Red Lahu Merit Day

Red Lahu (Lahu Nyi) Shaman

Red Lahu Shaman playing traditional music at Full moon Ceremony

One of the villages we visit as a part of our North Thai Healers journey is a Red Lahu (Lahu Nyi) village. Our visit is timed to coincide with the Full moon so that we are able to share in an important village ceremony.

Lahu believe in worldly spirits called “Ne” and an inner soul which they call “Aw Ha”. For health and survival, they appeal to two deities; a supreme one they call “G’ui Sha”, who created the heavens, and his wife, “Ai Ma” (great mother), who created the earth.

Their roots go back to the mountains of southwest China. As their hilltribe ancestors have for generations, they cultivate the surrounding jungle to sustain the growth of wild herbs for their traditional healing remedies. Lahu men are enthusiastic hunters and it is not uncommon to see them carrying crossbows and handmade guns. There are no clans among Lahu, thus no surnames.
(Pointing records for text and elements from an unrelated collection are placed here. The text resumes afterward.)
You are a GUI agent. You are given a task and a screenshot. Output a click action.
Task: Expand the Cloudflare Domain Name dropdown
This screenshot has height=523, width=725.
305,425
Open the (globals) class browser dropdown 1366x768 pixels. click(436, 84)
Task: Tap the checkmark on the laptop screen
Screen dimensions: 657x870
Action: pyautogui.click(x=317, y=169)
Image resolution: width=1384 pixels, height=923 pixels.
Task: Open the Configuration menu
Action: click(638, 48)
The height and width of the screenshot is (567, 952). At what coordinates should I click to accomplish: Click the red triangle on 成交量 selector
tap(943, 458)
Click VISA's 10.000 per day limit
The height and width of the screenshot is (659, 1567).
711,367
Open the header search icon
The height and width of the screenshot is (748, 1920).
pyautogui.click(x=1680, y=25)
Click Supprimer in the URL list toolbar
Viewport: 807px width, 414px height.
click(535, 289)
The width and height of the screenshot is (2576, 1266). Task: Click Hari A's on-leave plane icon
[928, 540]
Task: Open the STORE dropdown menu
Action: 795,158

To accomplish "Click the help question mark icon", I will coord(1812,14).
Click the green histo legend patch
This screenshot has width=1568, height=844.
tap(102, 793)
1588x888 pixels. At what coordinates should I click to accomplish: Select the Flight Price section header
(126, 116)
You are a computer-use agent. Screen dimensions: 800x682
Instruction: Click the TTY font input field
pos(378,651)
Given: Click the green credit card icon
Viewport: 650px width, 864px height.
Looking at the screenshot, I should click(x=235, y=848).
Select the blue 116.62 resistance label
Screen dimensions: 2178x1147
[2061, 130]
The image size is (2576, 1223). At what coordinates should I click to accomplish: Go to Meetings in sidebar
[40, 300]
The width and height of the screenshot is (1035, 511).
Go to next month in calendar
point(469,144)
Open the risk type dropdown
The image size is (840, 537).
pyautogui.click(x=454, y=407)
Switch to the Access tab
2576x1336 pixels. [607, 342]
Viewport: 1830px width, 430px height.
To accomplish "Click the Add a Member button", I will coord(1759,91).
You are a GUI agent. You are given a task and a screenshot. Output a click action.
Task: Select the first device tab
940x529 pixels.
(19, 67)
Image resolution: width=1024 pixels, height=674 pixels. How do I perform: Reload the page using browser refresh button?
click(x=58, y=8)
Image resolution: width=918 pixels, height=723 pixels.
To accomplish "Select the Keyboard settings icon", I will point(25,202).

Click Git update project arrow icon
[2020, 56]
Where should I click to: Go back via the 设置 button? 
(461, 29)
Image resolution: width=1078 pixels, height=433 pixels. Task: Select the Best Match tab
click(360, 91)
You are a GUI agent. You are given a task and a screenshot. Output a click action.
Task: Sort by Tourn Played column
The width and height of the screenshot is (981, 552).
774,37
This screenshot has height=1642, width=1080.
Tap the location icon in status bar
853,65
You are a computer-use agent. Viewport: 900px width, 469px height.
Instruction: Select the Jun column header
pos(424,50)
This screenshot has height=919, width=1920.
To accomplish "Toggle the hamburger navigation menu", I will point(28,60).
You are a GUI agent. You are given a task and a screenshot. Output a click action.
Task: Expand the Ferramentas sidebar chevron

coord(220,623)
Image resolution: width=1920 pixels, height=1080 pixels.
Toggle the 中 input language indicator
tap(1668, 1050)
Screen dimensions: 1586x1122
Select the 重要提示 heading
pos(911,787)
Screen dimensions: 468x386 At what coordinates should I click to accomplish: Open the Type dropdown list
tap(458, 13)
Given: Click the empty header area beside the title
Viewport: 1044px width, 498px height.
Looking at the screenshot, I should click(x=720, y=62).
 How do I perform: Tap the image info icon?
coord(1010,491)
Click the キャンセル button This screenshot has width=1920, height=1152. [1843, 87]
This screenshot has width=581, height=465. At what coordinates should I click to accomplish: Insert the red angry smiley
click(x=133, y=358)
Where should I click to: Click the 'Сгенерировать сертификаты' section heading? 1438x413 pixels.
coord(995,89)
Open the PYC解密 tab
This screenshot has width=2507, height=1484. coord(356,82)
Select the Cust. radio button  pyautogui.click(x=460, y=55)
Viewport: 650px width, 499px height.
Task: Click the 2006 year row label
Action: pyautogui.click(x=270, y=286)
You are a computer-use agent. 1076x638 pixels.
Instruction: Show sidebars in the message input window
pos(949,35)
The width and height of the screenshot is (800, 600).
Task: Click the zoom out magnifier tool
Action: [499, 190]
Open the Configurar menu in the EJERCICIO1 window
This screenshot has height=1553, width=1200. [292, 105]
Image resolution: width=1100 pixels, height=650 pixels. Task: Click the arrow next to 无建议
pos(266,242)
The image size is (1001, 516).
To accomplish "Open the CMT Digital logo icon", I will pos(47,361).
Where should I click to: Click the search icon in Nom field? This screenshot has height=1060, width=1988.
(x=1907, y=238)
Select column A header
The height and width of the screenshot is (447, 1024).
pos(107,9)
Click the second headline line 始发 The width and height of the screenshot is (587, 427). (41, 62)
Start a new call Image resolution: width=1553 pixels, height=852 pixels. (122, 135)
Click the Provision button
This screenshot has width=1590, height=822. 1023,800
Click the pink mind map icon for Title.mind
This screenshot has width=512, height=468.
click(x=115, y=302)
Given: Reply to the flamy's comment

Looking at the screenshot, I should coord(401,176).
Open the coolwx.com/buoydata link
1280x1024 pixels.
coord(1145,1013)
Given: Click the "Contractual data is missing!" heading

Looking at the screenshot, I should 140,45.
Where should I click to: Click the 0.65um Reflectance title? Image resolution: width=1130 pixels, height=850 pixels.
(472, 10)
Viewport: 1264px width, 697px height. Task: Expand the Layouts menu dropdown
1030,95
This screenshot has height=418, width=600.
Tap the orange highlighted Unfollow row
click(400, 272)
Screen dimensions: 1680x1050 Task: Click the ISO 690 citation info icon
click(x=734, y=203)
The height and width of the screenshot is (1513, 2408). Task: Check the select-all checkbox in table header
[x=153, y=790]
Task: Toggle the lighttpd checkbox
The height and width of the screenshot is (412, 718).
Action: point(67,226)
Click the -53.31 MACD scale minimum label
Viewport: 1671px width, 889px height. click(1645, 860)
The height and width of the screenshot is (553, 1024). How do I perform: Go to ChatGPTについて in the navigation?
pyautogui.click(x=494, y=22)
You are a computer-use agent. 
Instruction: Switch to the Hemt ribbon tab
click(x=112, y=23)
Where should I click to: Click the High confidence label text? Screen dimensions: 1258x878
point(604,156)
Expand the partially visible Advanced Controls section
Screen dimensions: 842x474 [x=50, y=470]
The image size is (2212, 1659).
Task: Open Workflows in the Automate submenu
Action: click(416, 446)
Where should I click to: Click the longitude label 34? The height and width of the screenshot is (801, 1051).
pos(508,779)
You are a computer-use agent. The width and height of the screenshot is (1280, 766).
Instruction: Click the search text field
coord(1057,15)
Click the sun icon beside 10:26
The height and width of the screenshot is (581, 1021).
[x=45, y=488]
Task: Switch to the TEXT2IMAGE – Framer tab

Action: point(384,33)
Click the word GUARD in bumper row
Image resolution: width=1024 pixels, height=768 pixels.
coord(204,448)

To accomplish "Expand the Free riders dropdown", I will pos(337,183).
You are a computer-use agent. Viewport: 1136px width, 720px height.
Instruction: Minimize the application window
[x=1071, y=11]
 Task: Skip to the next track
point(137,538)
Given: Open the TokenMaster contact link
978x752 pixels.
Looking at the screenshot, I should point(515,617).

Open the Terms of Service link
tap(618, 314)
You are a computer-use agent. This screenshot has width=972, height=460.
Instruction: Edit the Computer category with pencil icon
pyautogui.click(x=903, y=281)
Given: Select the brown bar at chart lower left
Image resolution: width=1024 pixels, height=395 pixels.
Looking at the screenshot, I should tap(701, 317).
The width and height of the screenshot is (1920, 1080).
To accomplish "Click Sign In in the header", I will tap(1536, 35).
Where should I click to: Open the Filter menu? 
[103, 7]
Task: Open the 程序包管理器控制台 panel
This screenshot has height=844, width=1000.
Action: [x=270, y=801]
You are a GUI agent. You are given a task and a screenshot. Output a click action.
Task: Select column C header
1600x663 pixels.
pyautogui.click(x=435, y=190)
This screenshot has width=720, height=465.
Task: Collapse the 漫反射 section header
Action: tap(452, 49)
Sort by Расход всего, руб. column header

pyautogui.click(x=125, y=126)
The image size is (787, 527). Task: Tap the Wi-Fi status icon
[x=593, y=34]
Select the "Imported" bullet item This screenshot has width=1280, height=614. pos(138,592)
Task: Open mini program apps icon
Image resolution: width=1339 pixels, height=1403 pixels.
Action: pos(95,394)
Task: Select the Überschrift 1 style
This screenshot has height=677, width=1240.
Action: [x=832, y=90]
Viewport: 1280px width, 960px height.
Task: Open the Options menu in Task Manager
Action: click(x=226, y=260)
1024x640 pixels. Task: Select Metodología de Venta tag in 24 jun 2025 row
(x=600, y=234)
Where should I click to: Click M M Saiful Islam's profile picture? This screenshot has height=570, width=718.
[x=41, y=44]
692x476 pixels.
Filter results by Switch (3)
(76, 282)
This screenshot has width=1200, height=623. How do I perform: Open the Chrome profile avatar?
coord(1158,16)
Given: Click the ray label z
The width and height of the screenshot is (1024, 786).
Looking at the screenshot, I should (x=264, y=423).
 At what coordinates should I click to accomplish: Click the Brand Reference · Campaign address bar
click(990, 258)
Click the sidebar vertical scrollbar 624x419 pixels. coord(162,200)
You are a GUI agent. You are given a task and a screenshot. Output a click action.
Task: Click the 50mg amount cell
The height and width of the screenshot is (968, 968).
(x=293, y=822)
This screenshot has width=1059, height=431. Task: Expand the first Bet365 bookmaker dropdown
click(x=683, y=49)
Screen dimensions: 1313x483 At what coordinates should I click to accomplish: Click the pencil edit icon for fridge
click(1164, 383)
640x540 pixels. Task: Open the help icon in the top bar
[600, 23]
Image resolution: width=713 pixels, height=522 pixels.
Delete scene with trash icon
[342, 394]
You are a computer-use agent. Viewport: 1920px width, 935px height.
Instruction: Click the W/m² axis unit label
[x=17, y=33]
Lahu Nyi do not regard the spirits and their powers as always malicious but, because they “know” nature spirits can attack people, they appease them in order to prevent or to remove the chances of misfortune falling upon them or their village. The Lahu Nyi believe that other spirits are able to protect people, their houses, their crops and their animals. Most important of  these guardian spirits are the yeh ne or house spirit. Yet more spirits are those of the ancestors who have passed on peacefully into the land of the dead and those who because of violent or unnatural death are thought always working towards bringing others to an untimely end.

The special rites associated with a merit day begin on the eve of that day with three events:

  •  A ceremonial mixing of water and hand washing by women and girls
  • Presentation of uncooked rice grains to the wife of the village’s senior priest or to bo pa_y
  • Ritual dancing in the haw~ yehv or village temple.
Red Lahu Full Moon Ceremony

Red Lahu Shaman conducts full moon ceremony

After darkness falls on shi~ nyi eve, the village temple becomes the center of dancing in honor of G’wz sha. This is a very moving experience for us the visitors although I am certain we do not understand beyond the surface the deep significance the different dances are to the Hau Nyi people.

Other than taking part in rituals a merit day is mostly spent relaxing with friends and neighbors, visiting friends or relatives in other villages, or perhaps doing some small odd jobs around the house. Work in fields or hunting is expressly forbidden. Work in the fields and hunting are positively forbidden.